Penso a un servizio da caffè. Immagino un bel piattino con il centro preformato per accogliere una e una sola tazza. Devo trovare proprio quella: finchè crederò di essere migliore di come sono, sul mio piattino ci sarà una tazzona enorme che non potrà stare in equilibrio, e magari il mio caffè si rovescerebbe se ce lo versassi dentro. Finchè continuerò a sottovalutarmi e a disprezzarmi, al centro del mio piattino metterò una tazza minuscola che non mi disseterà e che apparirà incredibilmente sgraziata. Se riuscirò ad ammettere i miei difetti così come i miei pregi (e la seconda, per me, ha sempre rappresentato una sfida maggiore) forse riuscirò a trovare quella tazzina che si posiziona perfettamente sul mio piattino. Una volta trovata, potrò lavorarla. Se il manico è rotto, potrò tentare di incollarlo. Se c’è qualche crepa, potrò cercare di smaltarla. Se il colore della ceramica non si intona con quello del piatto, potrò provare a decorarla.

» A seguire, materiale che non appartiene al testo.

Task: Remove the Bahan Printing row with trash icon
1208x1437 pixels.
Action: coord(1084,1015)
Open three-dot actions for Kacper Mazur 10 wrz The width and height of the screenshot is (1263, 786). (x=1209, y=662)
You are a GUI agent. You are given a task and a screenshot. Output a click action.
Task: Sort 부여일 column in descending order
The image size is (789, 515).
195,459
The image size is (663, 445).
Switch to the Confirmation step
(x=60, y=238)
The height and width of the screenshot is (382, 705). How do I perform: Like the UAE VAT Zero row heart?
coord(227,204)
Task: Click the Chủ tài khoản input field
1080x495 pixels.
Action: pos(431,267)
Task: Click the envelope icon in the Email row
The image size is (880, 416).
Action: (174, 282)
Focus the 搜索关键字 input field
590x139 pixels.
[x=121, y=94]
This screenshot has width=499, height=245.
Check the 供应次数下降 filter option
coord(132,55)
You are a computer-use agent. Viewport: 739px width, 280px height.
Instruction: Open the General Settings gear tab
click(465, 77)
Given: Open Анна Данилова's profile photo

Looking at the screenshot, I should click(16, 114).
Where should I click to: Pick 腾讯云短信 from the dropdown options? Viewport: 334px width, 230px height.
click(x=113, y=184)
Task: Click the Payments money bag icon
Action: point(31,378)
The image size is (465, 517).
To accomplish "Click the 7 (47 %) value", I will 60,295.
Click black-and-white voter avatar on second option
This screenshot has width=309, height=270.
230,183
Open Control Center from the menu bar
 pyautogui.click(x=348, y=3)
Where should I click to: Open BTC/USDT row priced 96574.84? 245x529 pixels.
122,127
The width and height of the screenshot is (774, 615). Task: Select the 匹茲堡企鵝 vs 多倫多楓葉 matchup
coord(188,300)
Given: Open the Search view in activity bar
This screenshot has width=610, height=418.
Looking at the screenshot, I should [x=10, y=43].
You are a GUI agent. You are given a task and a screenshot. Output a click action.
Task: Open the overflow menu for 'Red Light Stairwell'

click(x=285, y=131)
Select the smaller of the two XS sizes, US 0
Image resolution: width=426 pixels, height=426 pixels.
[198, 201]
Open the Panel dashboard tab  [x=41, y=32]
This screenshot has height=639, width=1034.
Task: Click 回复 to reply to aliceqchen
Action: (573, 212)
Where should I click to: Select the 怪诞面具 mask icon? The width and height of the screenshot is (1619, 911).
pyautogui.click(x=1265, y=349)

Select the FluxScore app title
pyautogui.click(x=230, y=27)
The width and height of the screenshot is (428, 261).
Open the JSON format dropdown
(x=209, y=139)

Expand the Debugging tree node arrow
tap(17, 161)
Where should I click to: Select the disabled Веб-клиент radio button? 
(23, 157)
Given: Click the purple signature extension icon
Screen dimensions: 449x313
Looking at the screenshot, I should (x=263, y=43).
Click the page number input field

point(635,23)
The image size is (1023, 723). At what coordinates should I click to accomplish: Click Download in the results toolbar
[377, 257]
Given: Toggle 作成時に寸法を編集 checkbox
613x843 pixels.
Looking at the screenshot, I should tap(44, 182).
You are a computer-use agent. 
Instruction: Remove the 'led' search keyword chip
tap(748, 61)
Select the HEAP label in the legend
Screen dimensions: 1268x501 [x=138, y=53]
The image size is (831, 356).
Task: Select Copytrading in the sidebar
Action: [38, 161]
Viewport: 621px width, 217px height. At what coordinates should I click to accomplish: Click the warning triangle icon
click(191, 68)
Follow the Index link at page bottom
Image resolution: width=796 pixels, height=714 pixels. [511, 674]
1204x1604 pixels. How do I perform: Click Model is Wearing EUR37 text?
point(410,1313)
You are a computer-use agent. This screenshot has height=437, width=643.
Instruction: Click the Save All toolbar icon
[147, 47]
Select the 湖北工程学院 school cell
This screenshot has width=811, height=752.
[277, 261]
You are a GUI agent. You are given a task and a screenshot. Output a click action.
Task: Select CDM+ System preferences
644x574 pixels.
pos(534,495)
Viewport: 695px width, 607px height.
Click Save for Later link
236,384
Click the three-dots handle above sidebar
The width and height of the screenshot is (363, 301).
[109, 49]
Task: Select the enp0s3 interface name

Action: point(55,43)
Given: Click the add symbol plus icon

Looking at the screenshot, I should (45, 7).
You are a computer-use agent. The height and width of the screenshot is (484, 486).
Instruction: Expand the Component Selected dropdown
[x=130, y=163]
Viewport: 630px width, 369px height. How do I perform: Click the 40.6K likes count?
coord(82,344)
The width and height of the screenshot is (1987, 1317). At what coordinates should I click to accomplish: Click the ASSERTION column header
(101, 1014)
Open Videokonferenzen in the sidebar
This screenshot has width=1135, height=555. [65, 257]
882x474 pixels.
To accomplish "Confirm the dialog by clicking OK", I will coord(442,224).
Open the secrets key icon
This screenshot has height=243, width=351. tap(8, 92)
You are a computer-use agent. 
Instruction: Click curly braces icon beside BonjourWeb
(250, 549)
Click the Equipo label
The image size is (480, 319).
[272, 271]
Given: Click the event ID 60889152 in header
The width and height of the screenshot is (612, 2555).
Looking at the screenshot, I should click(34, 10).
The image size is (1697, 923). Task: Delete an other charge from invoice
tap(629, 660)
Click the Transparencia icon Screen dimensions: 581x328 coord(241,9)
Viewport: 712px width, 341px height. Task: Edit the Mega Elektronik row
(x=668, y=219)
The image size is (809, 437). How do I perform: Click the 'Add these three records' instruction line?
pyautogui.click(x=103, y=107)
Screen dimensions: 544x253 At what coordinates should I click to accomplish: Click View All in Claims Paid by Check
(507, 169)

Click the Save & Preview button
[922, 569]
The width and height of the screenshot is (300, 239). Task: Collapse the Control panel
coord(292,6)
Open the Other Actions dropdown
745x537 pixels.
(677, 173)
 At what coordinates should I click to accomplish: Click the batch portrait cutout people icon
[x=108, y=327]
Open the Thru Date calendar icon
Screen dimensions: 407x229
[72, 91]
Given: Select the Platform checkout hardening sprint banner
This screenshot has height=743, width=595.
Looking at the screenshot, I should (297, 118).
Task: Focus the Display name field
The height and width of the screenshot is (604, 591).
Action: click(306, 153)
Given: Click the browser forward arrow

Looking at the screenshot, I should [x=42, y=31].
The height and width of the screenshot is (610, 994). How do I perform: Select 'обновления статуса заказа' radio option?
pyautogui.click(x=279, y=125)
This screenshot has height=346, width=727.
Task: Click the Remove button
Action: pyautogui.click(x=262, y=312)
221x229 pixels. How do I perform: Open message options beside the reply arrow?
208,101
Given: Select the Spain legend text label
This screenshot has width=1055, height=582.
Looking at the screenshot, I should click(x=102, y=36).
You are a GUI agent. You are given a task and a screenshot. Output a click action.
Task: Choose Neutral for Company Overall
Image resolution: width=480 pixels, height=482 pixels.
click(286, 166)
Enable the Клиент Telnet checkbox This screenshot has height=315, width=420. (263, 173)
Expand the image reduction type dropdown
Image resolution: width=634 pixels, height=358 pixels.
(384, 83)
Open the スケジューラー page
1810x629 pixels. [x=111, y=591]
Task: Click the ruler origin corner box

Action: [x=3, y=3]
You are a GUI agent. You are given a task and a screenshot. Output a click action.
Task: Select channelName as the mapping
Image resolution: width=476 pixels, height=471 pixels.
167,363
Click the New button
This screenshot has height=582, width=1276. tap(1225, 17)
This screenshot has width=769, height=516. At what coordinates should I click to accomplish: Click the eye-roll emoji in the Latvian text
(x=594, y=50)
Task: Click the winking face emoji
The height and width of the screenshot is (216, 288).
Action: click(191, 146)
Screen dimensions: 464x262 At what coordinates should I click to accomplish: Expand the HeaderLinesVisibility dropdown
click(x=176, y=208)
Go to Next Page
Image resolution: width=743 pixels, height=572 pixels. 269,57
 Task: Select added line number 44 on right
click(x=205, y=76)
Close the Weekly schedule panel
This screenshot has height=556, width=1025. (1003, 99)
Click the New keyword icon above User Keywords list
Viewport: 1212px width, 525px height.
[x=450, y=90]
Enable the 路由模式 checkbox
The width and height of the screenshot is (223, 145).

Ammettere a sé stessi di essere diversi da come si vorrebbe non è affatto semplice. Tuttavia, anche per quanto riguarda me stessa, la mia breve vita e il mio breve percorso nello iaido, ho l’impressione che, posto un duro lavoro in dojo, ai cambiamenti si siano sempre abbinati momenti di maturazione, in cui ho accettato qualcosa di me e ho capito che dovevo migliorarlo, o trovare il coraggio di mostrarlo platealmente ed espormi alla critica del prossimo, per comprendere, per maturare. Credo che concentrarsi su questo tipo di introspezione possa condurci ad un maggior rispetto per gli altri, e ci possa far apprezzare maggiormente il lavoro di senpai e sensei, che si sforzano di darci ogni volta il miglior esempio possibile da seguire.